_Study questions_:
**a)** Reproduce word for word the portion of the songwriters' newsletter excerpt between "As of press" and "the night before.", inclusive.
**b)** According to the songwriters' newsletter excerpt, on what date did Don Henry sign his contract with CBS Records?

_Excerpt provided_:

^^^^

As of press time, Alan plans to be a participant in our "Run for the Royalties" Seminar on November 18, and perhaps he'll participate in the informal guitar pull the night before.

Alan also passed along the word that he and CBS recording artist Don Henry (who has appeared on several L.A.S.C. events, and is a heckuva good writer and performer) have been working on a demo that they're really excited about. In fact they had been working on it until 3:00 a.m. in Don's eight-track home studio the day I spoke with Alan.

Also, acting on a tip from Alan via Karen Le Van, we phoned up Don to see if he had any news for us. He said, well, yes he did. On Tuesday, October 10, he had signed the contract with CBS Records that they were negotiating when we last spoke some weeks ago.

Don will be working with Bob Montgomery, who has produced Vern Gosdin and other "heavyweights," and they are in the process of selecting songs. It will be approximately nine months to a year before the album is ready for release, but Don is very excited (how could he not be?) about going into the studio and doing all the other things involved in making a new album.

According to Don, the album will probably be a ten-song one comprised entirely of Don Henry originals. L.A.S.C. favorites "L.Aliens" and "Mr. God" will most likely be on the album, he said. (Don't forget "Harley," Don.) He certainly won't have to waste any p.r. on me -- I'll stand in line to get an early copy and then hope to get it autographed. We're very excited for you, Don! And CONGRATULATIONS!!

Don added that we should be watching for Kathy Mattea's new single and video of "Where Have You Been?" which he co-wrote with Kathy's husband, Jon Vezner, and which is due out in November. (Jon was a panelist and performer at our 1988 Songwriter Seminar/Showcase.)

A phone call from Becky Bennett brought the news that she and Kelly Wilkinson were pleased that they were asked to play at the breaks on a benefit show with the J.D. Black, Lone Wolf and Broken Arrow bands recently in Meade County, Ky. Despite rain that fell during one number, they continued to sing while the audience took cover. No canopy over the stage either.

^^^^

_Data_:
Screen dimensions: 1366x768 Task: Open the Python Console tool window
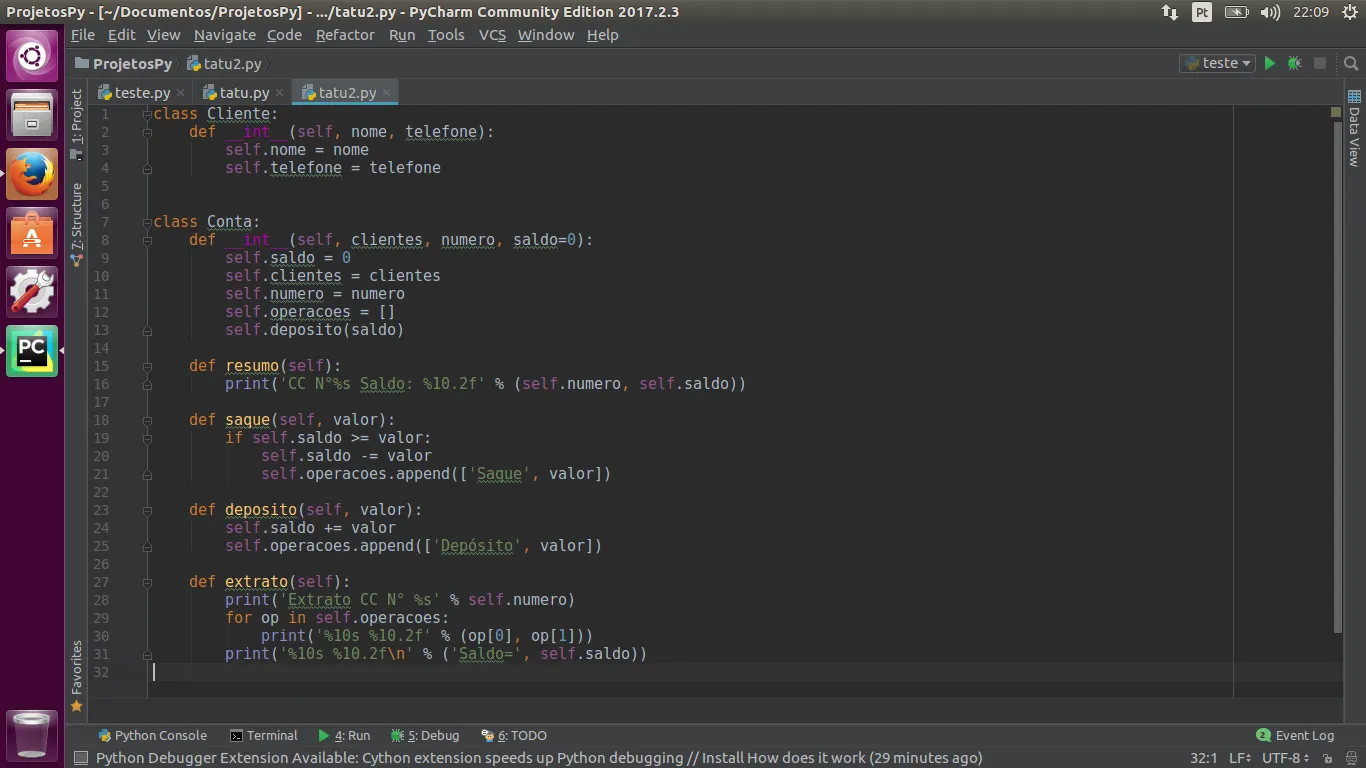(152, 735)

^^^^

_Task-by-task answers_:
**a)**
As of press time, Alan plans to be a participant in our "Run for the Royalties" Seminar on November 18, and perhaps he'll participate in the informal guitar pull the night before.

**b)** Tuesday, October 10.